Tariffs imposed by President Trump on goods from China that went into effect today are expected to drive up prices on a wide range of telecom equipment, including various cables, cable management and racks, batteries, power supplies, tools and other devices. The tariffs currently are set at 10% but are scheduled to rise to 25% January 1.
The total value of goods that will be impacted is about $200 billion, although not all the new tariffs involve telecom equipment.
When he imposed the new tariffs a week ago, President Trump said he was doing so based on a U.S trade representative study that found that “China is engaged in numerous unfair policies and practices relating to United States technology and intellectual property – such as forcing United States companies to transfer technology to Chinese counterparts.”
According to the president, the U.S. has urged China to change these practices for months, but China has been unwilling to change its practices.
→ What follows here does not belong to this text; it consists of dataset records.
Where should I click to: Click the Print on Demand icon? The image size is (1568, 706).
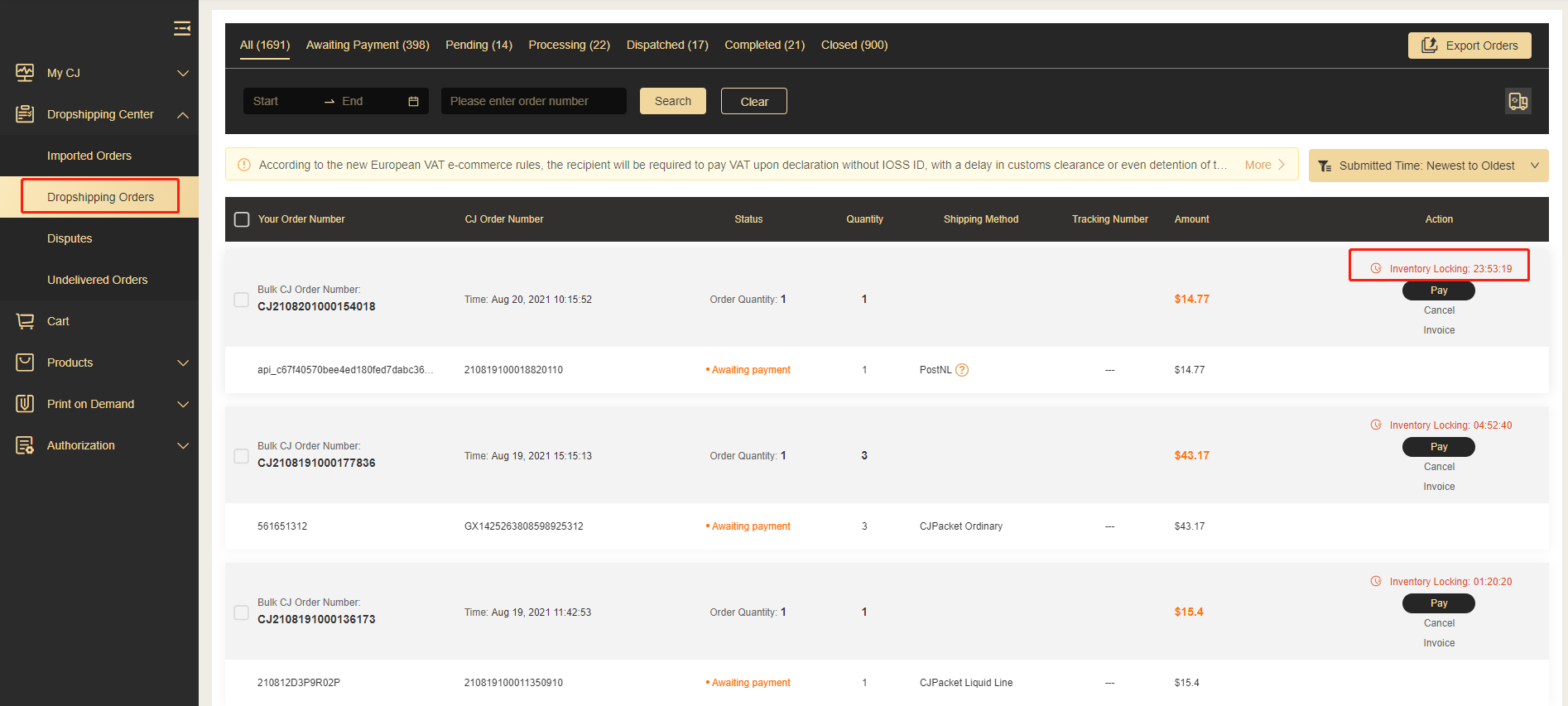click(x=25, y=404)
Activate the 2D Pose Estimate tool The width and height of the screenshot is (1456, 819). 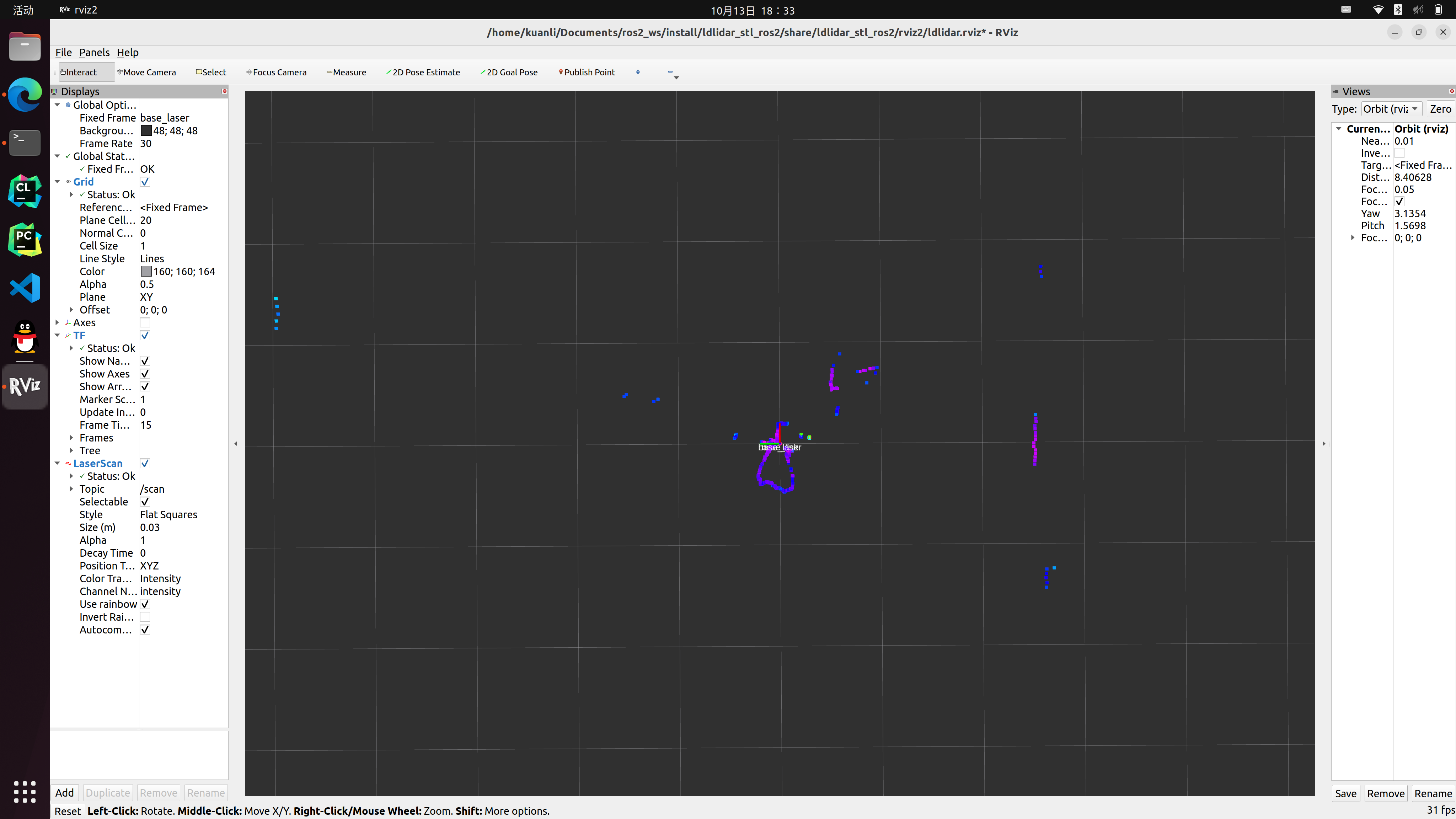click(x=423, y=73)
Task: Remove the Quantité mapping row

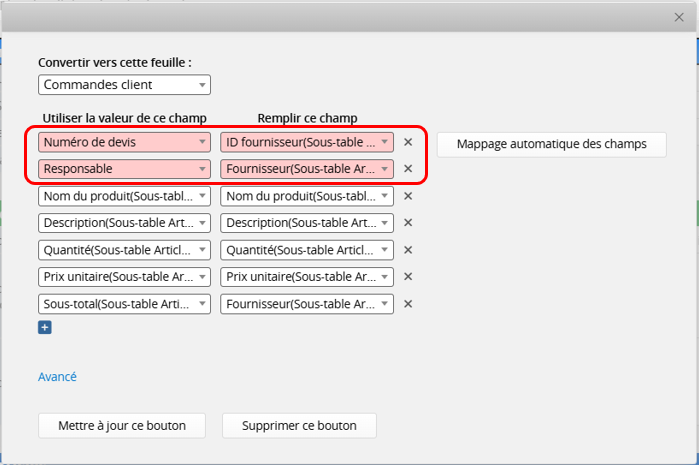Action: tap(408, 250)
FCC Commissioner Jessica Rosenworcel, however, told attendees at a telecom industry event that the new tariffs would be “wildly detrimental” to the U.S. rollout of 5G wireless networks, reported media outlet Smart Cities Dive.
According to the report, Rosenworcel said the tariffs will impact equipment such as antennas, switches, routers, circuit boards and other telecom equipment.
Telecom equipment vendors and distributors are notifying customers about the impact of these tariffs. One such email obtained by Telecompetitor about the tariffs noted that “[u]nfortunately, tariffs are having an unavoidable impact on the pricing in our industry” and “new prices on affected products are being implemented in according with these tariffs.”
China Woes Beyond Tariffs
The Trump administration also has had a contentious relationship with Chinese telecom equipment manufacturers at least as far back as early this year. In March, the FCC proposed prohibiting service providers that receive funding through the Universal Service Fund (USF) program from using equipment from certain manufacturers believed to be a threat to national security.
Although the FCC did not name specific manufacturers, the commission sought feedback on how prohibited equipment would be identified and suggested the possibility that those restrictions might be based on restrictions already imposed by other federal agencies such as the Department of Defense. The DoD is prohibited from using certain telecom equipment from Chinese companies Huawei and ZTE.
Concerns that telecom equipment from certain manufacturers could be used as a backdoor into U.S. telecom networks initially arose several years ago, prior to President Trump’s election, and large U.S. carriers have avoided using equipment from the manufacturers in question. But some smaller companies, including some that receive USF dollars, have already deployed equipment from those manufacturers in their networks.
In July, three associations representing small and mid-size broadband providers and wireless providers filed comments with the FCC opposing the proposed USF prohibitions. The associations said they support efforts to protect the U.S. telecom supply chain but argued that the proposed rule is not the best way to combat the problem.